A few practices make a real difference:

  • Lead with what you can do. Instead of opening with a vague “How can I help you today?,” which invites callers to test your system, tell them where it’s strong. “I can help with payments, order status, appointments, and account updates.” That framing establishes competence immediately.
  • Be upfront about wait times. If a caller knows a live agent is eight minutes away, your automation is competing against a real delay, not an imaginary instant human. That’s a much fairer comparison, and customers respond to it.
  • Start with your highest-frequency use cases. Customers trust automation because it works, not because it sounds convincing. Order status, balance inquiries, password resets, and simple payments are ideal starting points. Build confidence in a small number of common intents before you expand.
  • Treat handoffs as part of the experience. A clean handoff—where the AI captures intent and passes context to a human agent without forcing the customer to repeat themselves—teaches callers that your system is worth engaging with. A bad handoff teaches them to bypass it next time.

AI Is an Operation, Not a Project

One more shift worth making: stop treating AI deployment as something with a finish line.

Contact centers don’t work that way. Your human agents require ongoing QA, calibration, and coaching. Your AI agents need the same. Products change. Customer behavior shifts. New scenarios emerge that your system wasn’t built to handle.

Operational AI requires continuous supervision and refinement. That means dedicated ownership, ongoing monitoring, and a team that’s accountable for how the system performs—not just at launch, but every day after.
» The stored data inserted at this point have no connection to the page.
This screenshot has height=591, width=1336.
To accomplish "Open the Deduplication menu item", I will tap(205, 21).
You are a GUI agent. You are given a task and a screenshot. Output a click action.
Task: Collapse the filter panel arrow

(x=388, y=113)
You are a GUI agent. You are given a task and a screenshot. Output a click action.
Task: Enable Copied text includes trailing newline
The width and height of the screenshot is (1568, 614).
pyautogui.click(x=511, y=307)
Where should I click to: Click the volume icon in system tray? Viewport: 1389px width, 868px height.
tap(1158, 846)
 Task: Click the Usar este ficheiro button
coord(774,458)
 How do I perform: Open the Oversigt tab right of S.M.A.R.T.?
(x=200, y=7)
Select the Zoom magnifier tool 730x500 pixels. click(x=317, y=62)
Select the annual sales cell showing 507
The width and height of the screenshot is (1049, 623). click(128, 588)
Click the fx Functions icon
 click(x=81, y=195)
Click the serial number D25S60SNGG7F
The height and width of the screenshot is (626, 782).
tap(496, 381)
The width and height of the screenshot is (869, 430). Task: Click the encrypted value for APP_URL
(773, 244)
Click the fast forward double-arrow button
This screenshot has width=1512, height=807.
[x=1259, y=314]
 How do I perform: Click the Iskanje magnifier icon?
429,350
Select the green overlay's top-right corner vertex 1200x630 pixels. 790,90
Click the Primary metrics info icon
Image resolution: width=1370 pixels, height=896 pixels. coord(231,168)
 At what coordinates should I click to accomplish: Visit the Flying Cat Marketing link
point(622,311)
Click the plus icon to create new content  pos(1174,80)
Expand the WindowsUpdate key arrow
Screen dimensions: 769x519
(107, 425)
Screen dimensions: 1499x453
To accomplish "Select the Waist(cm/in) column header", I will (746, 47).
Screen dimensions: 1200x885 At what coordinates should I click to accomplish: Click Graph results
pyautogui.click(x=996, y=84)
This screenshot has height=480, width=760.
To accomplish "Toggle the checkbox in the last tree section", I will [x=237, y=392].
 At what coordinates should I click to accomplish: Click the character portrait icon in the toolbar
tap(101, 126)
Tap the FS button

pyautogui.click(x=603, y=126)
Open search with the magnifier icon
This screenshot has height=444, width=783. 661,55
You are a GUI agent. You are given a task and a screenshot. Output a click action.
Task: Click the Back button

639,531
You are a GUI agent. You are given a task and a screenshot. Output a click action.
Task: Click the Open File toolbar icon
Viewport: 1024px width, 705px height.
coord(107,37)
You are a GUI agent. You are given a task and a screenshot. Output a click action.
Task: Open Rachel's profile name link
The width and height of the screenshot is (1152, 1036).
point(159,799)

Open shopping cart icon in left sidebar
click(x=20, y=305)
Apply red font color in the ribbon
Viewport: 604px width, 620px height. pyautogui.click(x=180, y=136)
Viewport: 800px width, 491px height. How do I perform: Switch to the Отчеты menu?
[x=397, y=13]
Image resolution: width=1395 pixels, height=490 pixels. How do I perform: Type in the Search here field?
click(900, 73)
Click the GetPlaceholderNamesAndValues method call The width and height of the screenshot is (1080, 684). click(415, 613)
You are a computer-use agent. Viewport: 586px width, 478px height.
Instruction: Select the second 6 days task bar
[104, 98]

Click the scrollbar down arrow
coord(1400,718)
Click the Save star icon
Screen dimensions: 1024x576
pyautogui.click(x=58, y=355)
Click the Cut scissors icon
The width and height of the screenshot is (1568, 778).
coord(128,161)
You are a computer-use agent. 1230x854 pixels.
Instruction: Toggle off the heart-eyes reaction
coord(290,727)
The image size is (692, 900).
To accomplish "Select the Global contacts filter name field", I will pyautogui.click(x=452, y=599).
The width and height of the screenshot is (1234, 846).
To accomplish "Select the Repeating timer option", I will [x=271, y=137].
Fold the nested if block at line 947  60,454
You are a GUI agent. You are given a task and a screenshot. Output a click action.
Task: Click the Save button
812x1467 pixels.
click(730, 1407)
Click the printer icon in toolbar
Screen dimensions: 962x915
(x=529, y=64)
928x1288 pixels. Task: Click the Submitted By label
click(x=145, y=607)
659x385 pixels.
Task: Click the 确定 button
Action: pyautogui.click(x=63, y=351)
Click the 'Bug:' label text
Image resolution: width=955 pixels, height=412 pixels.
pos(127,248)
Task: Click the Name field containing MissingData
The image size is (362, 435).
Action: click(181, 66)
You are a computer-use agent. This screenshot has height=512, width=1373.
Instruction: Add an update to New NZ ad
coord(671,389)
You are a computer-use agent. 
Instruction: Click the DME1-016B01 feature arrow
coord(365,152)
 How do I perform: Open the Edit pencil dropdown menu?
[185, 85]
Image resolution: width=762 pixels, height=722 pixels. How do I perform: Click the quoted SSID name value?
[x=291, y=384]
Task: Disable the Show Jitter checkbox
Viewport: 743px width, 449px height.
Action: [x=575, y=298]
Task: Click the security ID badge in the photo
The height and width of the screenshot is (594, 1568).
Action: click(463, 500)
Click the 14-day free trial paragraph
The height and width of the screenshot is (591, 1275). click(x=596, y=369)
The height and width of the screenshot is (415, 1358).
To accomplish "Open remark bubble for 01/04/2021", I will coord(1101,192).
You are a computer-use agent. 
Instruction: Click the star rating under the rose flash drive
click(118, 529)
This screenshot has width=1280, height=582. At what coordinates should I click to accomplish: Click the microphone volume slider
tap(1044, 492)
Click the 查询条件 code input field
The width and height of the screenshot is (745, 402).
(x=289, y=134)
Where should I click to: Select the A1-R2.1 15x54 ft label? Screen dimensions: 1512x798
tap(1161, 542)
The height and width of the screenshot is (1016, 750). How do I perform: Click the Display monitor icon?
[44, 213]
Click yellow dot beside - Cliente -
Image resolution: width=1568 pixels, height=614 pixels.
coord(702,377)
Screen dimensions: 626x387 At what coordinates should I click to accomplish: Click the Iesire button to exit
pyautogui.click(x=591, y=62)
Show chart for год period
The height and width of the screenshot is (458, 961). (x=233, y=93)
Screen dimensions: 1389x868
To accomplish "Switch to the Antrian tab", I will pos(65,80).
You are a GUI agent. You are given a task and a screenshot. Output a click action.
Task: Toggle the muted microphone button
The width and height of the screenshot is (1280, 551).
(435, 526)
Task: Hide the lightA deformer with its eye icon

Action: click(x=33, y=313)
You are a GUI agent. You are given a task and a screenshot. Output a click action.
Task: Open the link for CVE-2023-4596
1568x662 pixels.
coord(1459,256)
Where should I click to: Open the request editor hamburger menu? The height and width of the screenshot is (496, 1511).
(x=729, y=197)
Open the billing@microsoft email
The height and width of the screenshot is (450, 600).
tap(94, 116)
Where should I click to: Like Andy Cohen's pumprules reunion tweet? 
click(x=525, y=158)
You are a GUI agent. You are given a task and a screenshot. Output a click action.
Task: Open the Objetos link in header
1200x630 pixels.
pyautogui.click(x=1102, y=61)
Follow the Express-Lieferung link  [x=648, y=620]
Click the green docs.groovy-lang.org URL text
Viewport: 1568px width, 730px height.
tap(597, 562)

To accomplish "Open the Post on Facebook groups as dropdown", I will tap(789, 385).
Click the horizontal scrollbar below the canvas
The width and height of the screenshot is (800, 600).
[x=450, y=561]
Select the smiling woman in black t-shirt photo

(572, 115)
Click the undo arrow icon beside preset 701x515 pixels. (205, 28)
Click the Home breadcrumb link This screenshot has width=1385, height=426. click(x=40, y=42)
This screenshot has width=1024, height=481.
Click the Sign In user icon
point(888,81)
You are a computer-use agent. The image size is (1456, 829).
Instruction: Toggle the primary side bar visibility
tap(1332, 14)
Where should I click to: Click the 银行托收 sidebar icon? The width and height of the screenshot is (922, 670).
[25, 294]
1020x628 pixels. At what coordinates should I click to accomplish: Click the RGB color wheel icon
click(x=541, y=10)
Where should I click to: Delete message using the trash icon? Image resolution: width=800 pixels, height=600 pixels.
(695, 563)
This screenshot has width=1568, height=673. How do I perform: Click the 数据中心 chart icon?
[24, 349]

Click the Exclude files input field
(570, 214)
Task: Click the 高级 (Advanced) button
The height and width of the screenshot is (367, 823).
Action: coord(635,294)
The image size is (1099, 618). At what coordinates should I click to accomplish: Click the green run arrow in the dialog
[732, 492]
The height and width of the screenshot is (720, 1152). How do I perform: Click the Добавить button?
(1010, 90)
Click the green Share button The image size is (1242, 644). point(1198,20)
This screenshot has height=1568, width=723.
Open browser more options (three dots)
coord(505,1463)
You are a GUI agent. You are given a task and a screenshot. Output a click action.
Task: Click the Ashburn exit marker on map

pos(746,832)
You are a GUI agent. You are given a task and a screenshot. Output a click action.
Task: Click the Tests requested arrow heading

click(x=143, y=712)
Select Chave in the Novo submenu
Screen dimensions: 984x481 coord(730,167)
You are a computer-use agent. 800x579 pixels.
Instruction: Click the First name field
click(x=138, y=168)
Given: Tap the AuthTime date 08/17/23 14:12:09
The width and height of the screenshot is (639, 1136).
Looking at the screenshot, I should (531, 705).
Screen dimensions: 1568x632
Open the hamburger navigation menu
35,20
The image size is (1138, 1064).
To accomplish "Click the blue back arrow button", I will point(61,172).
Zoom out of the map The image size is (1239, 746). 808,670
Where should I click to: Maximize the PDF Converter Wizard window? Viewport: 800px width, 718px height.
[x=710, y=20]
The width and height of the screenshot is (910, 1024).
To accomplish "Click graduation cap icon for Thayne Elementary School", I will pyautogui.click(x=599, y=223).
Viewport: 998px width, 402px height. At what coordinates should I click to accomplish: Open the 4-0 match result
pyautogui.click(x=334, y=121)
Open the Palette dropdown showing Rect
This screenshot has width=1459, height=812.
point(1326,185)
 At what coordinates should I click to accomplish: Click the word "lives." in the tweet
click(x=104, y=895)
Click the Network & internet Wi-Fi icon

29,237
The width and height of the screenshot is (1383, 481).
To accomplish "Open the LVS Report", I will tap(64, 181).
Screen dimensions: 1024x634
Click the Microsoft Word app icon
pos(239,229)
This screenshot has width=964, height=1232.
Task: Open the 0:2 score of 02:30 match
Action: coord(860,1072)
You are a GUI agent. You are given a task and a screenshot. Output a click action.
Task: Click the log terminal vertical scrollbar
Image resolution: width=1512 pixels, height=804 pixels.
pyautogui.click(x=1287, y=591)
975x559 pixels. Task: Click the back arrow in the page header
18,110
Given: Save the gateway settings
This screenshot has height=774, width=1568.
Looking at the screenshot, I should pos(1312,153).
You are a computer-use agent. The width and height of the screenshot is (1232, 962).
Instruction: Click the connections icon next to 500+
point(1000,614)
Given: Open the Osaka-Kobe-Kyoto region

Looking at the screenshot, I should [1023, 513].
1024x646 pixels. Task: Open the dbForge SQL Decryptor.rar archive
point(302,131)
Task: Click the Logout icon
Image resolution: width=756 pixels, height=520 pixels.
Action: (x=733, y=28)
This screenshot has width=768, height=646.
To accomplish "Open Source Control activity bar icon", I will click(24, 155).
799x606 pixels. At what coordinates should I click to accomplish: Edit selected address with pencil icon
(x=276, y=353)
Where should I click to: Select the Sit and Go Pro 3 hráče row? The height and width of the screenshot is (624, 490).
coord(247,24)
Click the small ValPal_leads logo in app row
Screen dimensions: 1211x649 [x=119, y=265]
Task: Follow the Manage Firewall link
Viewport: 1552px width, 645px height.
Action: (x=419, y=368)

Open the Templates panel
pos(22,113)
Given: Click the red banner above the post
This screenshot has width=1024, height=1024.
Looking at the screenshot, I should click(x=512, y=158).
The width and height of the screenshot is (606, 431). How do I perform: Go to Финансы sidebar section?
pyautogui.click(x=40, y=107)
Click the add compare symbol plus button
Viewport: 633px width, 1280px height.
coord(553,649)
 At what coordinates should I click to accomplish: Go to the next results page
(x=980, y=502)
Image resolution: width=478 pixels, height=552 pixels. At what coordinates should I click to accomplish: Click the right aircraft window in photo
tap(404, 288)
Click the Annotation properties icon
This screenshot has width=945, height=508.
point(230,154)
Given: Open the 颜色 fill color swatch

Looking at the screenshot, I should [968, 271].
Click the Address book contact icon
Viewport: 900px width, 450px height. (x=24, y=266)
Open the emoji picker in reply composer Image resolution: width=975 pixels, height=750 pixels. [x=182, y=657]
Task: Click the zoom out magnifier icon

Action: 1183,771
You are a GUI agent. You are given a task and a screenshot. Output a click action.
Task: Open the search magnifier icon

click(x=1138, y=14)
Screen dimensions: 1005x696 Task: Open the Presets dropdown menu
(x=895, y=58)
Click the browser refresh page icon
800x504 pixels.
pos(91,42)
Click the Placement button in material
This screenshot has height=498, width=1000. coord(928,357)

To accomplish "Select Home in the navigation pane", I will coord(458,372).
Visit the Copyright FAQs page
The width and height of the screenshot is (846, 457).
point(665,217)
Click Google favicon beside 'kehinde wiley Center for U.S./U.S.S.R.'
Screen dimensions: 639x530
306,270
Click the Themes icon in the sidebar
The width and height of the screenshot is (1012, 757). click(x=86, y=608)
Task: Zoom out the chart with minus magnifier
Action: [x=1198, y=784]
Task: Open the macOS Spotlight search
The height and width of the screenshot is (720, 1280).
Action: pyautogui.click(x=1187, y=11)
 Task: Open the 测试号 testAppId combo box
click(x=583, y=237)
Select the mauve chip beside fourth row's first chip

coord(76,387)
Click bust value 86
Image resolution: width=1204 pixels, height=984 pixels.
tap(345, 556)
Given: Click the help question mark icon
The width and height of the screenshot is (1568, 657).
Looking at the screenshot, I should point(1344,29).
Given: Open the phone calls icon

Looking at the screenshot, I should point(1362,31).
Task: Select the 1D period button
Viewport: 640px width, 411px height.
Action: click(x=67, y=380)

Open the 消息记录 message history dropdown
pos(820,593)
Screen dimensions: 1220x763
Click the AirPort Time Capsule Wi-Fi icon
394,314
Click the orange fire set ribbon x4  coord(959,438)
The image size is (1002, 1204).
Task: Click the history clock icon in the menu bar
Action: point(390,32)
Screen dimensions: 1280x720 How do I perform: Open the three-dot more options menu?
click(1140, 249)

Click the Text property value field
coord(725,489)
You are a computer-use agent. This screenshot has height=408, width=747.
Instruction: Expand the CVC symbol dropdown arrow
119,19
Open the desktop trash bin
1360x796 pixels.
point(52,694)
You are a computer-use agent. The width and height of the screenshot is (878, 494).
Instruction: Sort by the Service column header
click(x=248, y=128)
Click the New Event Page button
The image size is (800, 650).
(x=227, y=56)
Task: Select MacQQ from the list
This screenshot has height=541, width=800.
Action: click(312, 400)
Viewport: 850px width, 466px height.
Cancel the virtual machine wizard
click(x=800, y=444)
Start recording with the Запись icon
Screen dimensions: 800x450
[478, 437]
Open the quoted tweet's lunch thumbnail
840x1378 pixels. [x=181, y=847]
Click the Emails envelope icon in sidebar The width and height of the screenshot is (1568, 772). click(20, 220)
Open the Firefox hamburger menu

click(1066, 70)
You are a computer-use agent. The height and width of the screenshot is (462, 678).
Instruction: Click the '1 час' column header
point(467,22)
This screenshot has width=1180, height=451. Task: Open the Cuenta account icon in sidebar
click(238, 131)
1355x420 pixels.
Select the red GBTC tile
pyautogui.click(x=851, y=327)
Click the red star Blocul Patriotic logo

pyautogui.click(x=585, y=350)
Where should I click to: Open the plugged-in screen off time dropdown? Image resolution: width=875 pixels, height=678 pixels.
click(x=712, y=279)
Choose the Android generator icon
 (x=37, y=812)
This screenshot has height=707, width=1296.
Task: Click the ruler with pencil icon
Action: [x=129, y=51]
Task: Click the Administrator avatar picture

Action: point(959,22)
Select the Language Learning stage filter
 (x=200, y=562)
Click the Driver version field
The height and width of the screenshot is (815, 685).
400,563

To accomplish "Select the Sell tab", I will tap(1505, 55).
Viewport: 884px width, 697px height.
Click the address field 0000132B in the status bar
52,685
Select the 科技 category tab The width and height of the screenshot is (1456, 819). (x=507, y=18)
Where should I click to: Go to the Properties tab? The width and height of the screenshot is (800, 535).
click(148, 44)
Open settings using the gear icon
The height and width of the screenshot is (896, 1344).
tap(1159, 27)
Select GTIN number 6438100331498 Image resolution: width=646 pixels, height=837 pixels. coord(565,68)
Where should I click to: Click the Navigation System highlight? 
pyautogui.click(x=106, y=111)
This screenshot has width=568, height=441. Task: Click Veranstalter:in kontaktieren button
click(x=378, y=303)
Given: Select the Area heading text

The organizations making real progress with AI aren’t necessarily the ones with the most sophisticated models. They’re the ones that treat AIA as a living part of their operation.

Resolve the Issue. That’s the Goal.

The objective was never to minimize human contact. It was to resolve customer issues as effectively as possible.

Shift your frame from deflection to containment. Design automation that customers trust enough to use. Build the operational infrastructure to keep it performing over time. Do that, and automation stops feeling like a cost-reduction exercise and starts feeling like what it should be: a faster, more reliable path to resolution for your customers.